Step#2 - JRT by Malwarebytes
1. Download Junkware Removal Tool to your desktop.
2. Run the tool by double-clicking it. If you are using Windows Vista, 7, or 8; instead of double-clicking, right-mouse click JRT.exe and select "Run as Administrator".
3. The tool will open. Press any key at the Disclaimer screen and the program will create a restore point and then start scanning your system.
4. Please be patient as this can take a while to complete depending on your system's specifications.
5. On completion, a log (JRT.txt) is saved to your desktop and will automatically open.
6. Close the text file and reboot your machine.
7. Post the contents of JRT.txt into your next message.

 

Step#3 - AdWCleaner
1. Please download AdwCleaner by Xplode onto your desktop.
2. Close all open programs and internet browsers.
3. Right-click on AdwCleaner.exe and select Run as administrator to run the tool. Click I agree if you agree with the terms of use.
4. Click on Scan.
5. After the scan is complete, if you get a message that states "AdwCleaner found no malicious program on your computer!" then you can click OK and then click the Logfile button. Notepad will open with some information. Copy/Paste this into your next reply. No need to continue with the rest of the steps for AdwCleaner.
6. If you don't get that message then click on "Clean"
7. Confirm each time with Ok.
8. Your computer will be rebooted automatically. A text file will open after the restart.
9. Please post the content of that logfile with your next answer.
10. If need be, you can also find the logfile at C:\Program Files (x86)\AdwCleaner\AdwCleaner[C1].txt as well.

 

Step#4 - FRST Fix
NOTICE: This script was written specifically for this user, for use on that particular machine.

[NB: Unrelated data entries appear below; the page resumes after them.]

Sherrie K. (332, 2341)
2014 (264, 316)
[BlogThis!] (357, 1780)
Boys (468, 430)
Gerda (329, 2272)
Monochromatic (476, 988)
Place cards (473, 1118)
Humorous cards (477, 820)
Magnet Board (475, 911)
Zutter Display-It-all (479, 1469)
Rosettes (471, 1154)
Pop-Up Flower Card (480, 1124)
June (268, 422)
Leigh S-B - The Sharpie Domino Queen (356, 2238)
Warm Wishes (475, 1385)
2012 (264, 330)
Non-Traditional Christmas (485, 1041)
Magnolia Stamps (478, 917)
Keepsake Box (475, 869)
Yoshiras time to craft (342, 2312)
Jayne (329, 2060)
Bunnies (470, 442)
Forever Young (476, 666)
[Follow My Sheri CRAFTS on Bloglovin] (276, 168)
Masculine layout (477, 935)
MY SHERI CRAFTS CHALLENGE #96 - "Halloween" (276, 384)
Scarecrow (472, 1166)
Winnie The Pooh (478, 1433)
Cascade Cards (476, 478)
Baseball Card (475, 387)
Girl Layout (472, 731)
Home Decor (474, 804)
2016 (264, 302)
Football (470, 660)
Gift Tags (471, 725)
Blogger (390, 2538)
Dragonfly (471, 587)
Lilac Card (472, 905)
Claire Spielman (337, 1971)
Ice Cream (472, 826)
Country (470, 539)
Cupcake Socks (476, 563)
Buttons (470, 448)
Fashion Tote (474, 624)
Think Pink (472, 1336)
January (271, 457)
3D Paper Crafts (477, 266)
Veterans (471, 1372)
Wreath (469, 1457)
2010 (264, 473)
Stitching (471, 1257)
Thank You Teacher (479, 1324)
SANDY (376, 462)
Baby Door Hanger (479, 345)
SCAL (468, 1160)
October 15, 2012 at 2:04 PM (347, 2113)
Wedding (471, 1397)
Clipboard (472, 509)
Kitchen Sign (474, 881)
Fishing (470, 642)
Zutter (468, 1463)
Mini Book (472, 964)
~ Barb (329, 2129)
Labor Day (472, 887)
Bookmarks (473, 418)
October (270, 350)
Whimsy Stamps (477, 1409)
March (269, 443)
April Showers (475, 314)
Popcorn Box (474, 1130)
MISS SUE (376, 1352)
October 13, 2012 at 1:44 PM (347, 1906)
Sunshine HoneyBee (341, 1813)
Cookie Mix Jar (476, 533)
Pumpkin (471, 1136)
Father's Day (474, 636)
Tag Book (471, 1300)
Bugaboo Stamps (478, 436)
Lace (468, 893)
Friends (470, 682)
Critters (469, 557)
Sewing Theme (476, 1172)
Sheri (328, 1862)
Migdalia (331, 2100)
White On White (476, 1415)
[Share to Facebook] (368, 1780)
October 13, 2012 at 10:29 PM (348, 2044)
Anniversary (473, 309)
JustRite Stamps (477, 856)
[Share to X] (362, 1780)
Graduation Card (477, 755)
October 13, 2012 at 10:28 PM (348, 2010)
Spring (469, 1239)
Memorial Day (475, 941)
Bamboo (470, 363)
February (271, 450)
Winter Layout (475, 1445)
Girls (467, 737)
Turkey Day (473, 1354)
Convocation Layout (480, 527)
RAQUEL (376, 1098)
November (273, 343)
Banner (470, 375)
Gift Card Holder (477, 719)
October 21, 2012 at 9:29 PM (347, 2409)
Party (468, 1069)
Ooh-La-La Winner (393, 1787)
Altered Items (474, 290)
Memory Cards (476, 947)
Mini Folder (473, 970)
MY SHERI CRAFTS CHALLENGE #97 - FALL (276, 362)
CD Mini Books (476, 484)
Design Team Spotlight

Running this on another machine may cause damage to your operating system
1. Download attached file and save it to the Desktop.  fixlist.txt   32.68KB   227 downloads
Note. It's important that both files, FRST64 and fixlist.txt are in the same location or the fix will not work (in this case...the desktop).
2. Run FRST64 by Right-Clicking on the file and choosing Run as administrator.
3. Press the Fix button just once and wait. If for some reason the tool needs a restart, please make sure you let the system restart normally. After that let the tool complete its run.
4. When finished FRST64 will generate a log on the Desktop (Fixlog.txt). Please post the contents of it in your reply.

 

Items for your next post

1. Junkware log

2. Adware Cleaner log

3. FRST log

[BrianDrab]

Due to lack of feedback, this topic has been closed.

If you need this topic reopened, please contact a staff member. This applies only to the original topic starter. Everyone else please begin a New Topic.